では、その戦争が、我が国の国民生活に壊滅的な打撃を与えるほど長く続くかというと、これまでそんな例はない。中東での紛争も、比較的早く終結している。したがって、我が国の石油備蓄量から考えて、機雷がまかれることで壊滅的な打撃を受けることはあり得ません。非常に滑稽な議論をまことしやかにやっている感じがします。

岡田:安倍さんは、ホルムズ海峡が機雷で封鎖されると、日本で「経済的なパニックが起こる」と言った。それを聞いて私は、日本国の首相が言う言葉なのかと、我が耳を疑いました。石油の供給体制に関しては、いろいろな法制度も整備されていますし、必要があれば配給制を敷く準備も政府にはあります。ですから簡単に凍死者、餓死者が出ることもない。首相が言うべきは「絶対にパニックにさせない」という決意のはずです。

●抜け道だらけ 重要影響事態法

山崎:ところで私は、アメリカが日本に集団的自衛権の行使を強く要望していたとは考えていないんです。本当に求めているのは、米軍が有志連合の先頭に立って世界の警察官的役割を果たしているときに、日本もそれに加わることだと思う。イラク戦争(2003年)のときは、「ブーツ・オン・ザ・グラウンド」という表現で伝えられました。

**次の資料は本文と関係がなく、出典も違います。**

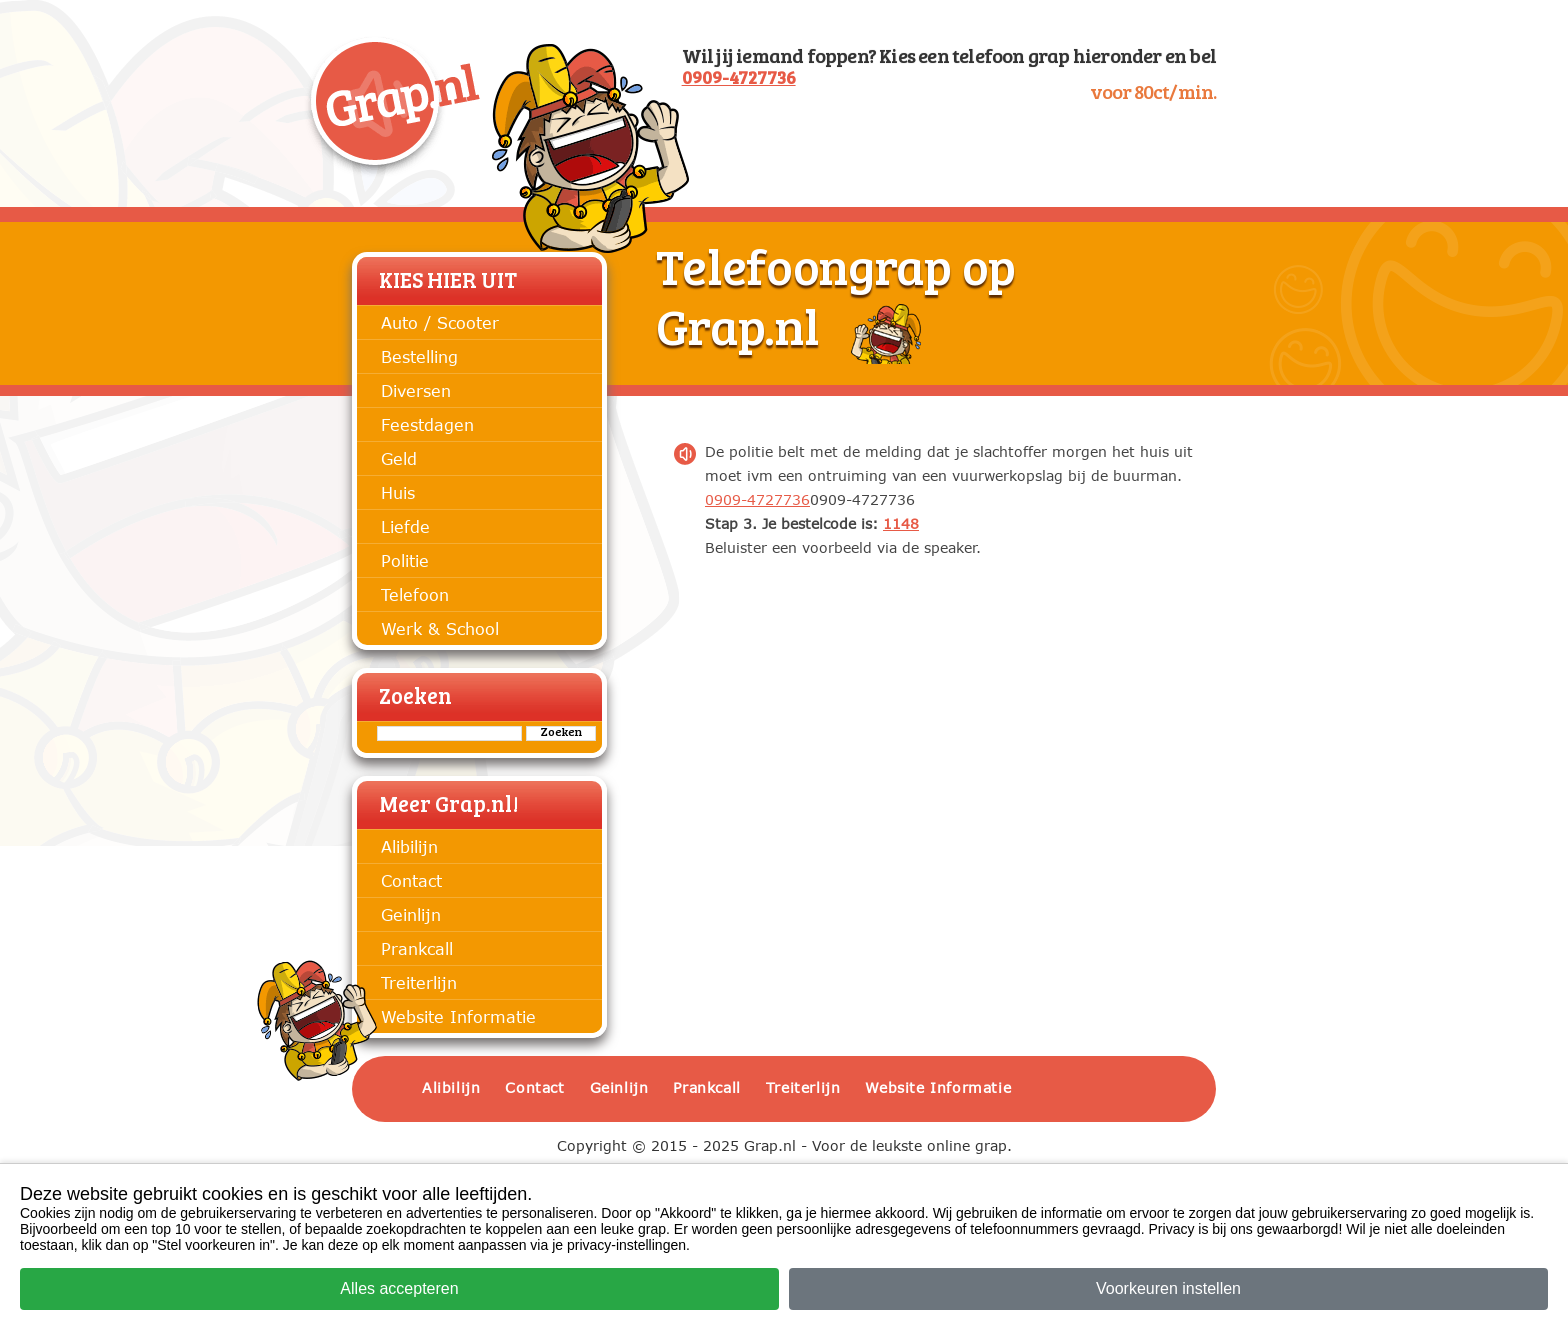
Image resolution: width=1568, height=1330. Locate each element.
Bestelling (419, 356)
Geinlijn (411, 914)
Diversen (416, 390)
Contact (411, 880)
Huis (398, 492)
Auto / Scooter (440, 322)
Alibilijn (409, 846)
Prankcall (417, 948)
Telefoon (415, 594)
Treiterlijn (419, 982)
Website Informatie (458, 1016)
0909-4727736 (739, 80)
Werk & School (440, 628)
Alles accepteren (399, 1288)
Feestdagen (427, 424)
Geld (399, 458)
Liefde (405, 526)
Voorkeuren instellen (1168, 1288)
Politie (405, 560)
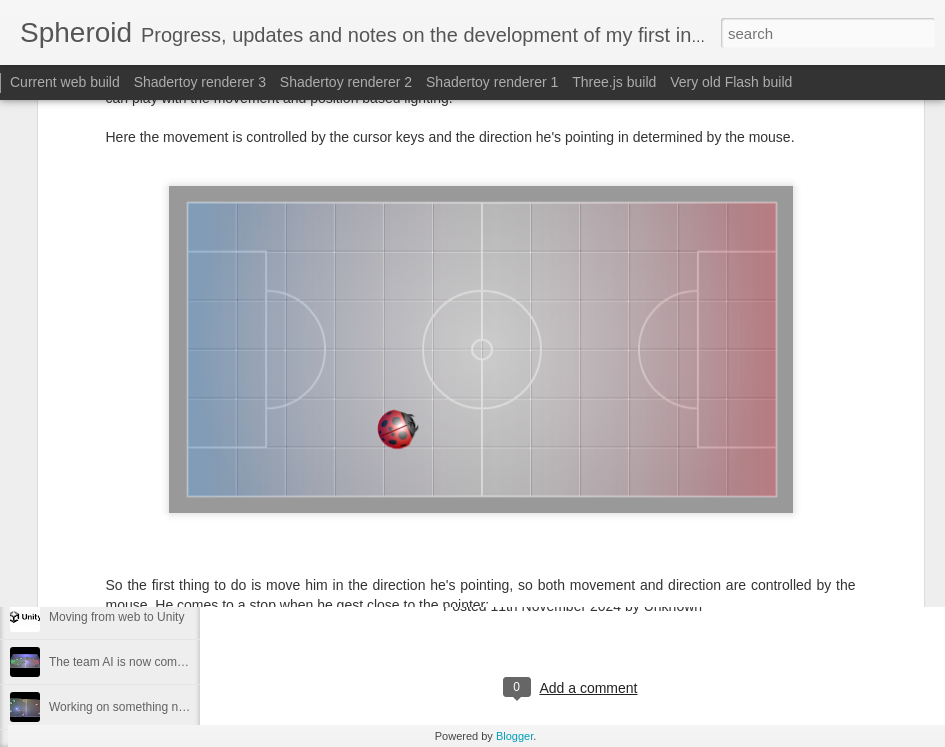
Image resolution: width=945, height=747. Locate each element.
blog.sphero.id (408, 529)
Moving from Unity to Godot (122, 572)
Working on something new (121, 707)
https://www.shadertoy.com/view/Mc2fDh (515, 568)
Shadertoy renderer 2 (346, 82)
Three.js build (614, 82)
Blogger (514, 736)
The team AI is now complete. (127, 662)
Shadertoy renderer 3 (200, 82)
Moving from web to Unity (116, 617)
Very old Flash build (731, 82)
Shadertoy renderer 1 (492, 82)
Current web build (65, 82)
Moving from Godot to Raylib (125, 527)
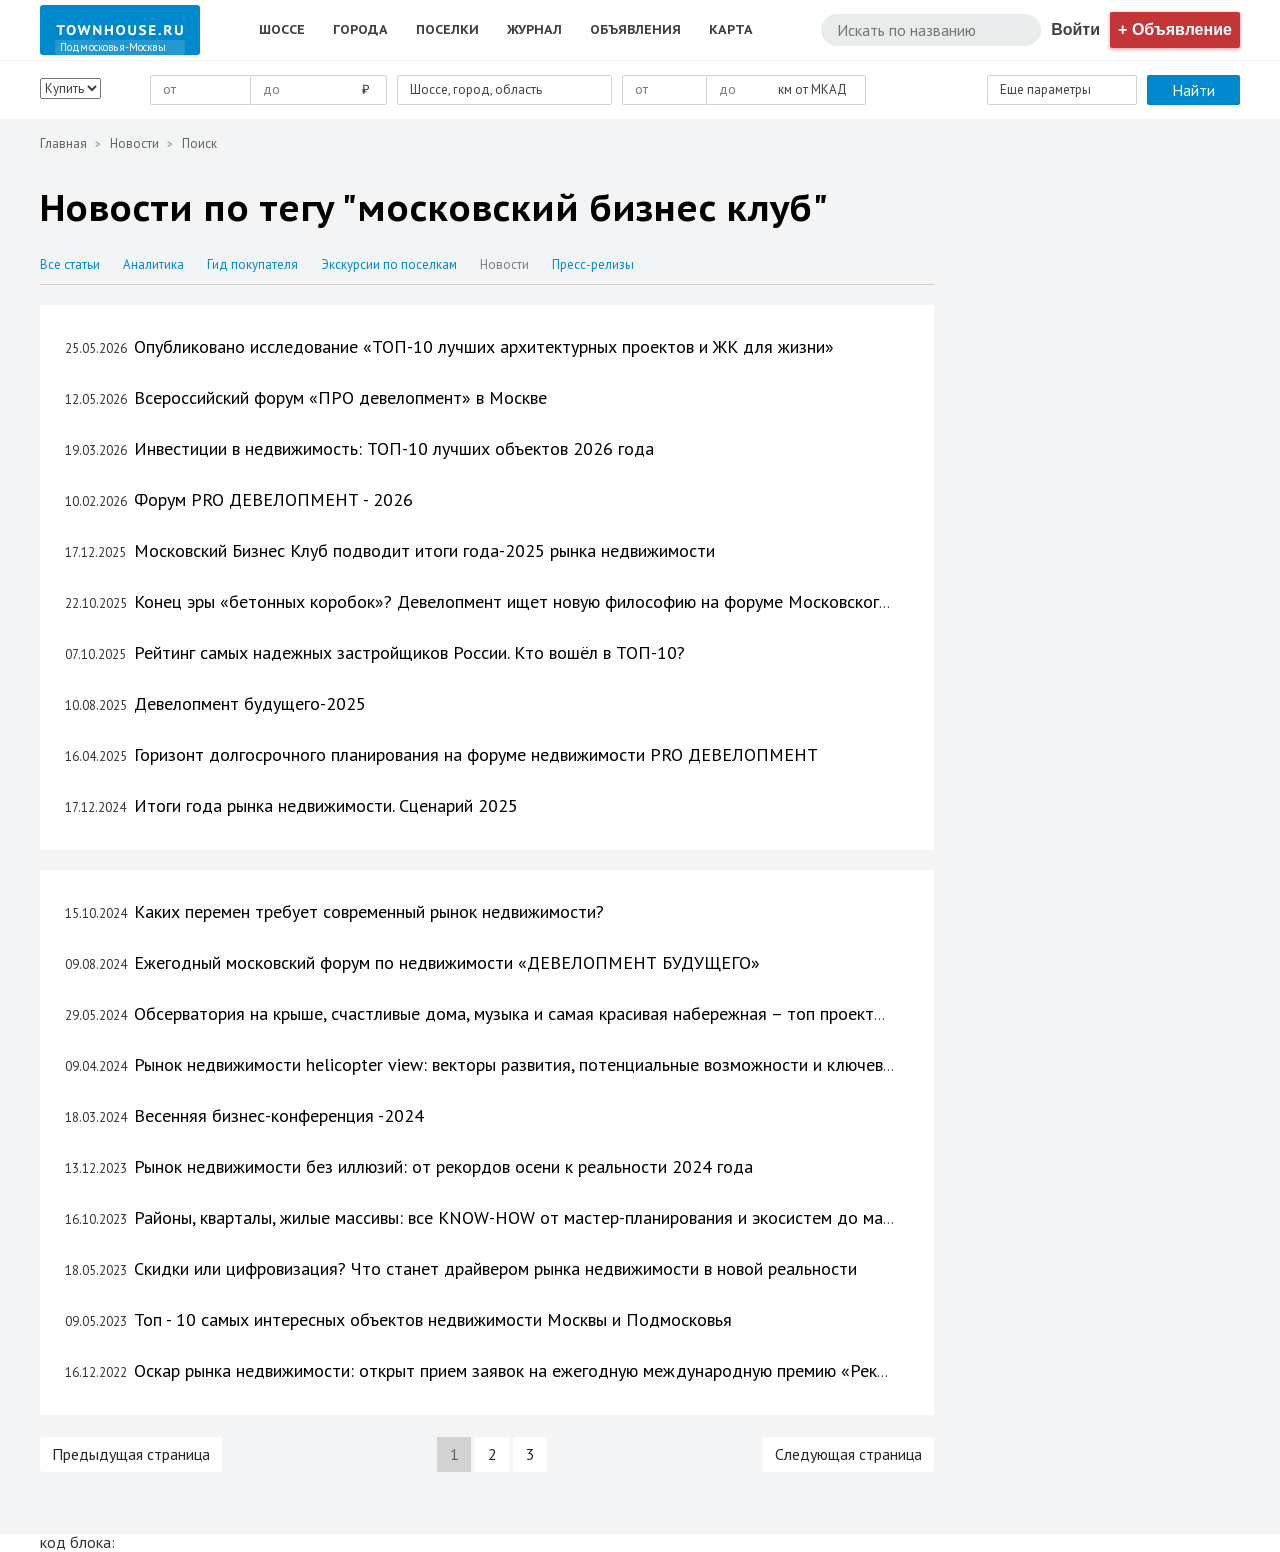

その意味で、今回の安全保障法制のなかで、海外で他国軍を後方支援できるようになる国際平和支援法案が恒久法で出てきたことを、アメリカは一番喜んでいると思います。

岡田:国際平和支援法案は、自衛隊を派遣する前に、国会の事前承認を求めたり国連の決議が必要だったりして、かなり“使いにくい”法律です。だから私はむしろ、周辺事態法を改正する重要影響事態法案に注目しています。これは、「日本の平和と安全に重要な影響を与える事態」というあいまいな基準で自衛隊を派遣でき、国会の承認は事後でもよく、国連決議も要らないことになっている。集団的自衛権の行使も問題だけれども、それ以上に問題がある法案だと考えています。

山崎:それは非常に的確な指摘だと思います。二つの法案とも、自衛隊の活動内容はほぼ重なっていますしね。

岡田:国際平和支援法案に基づく自衛隊派遣の“入り口”が公明党との協議で狭くなったので、重要影響事態法案を使い勝手のいい法律として準備したということだと思うんですね。「日本の平和と安全に重要な影響を与える事態」というのは、改正前の周辺事態法とほぼ同じ定義ですが、地理的な縛りがなくなりましたし、日米安保条約との関係も希薄になったので、私はどんな場合でも自衛隊を派遣できる法律になりかねないと思っています。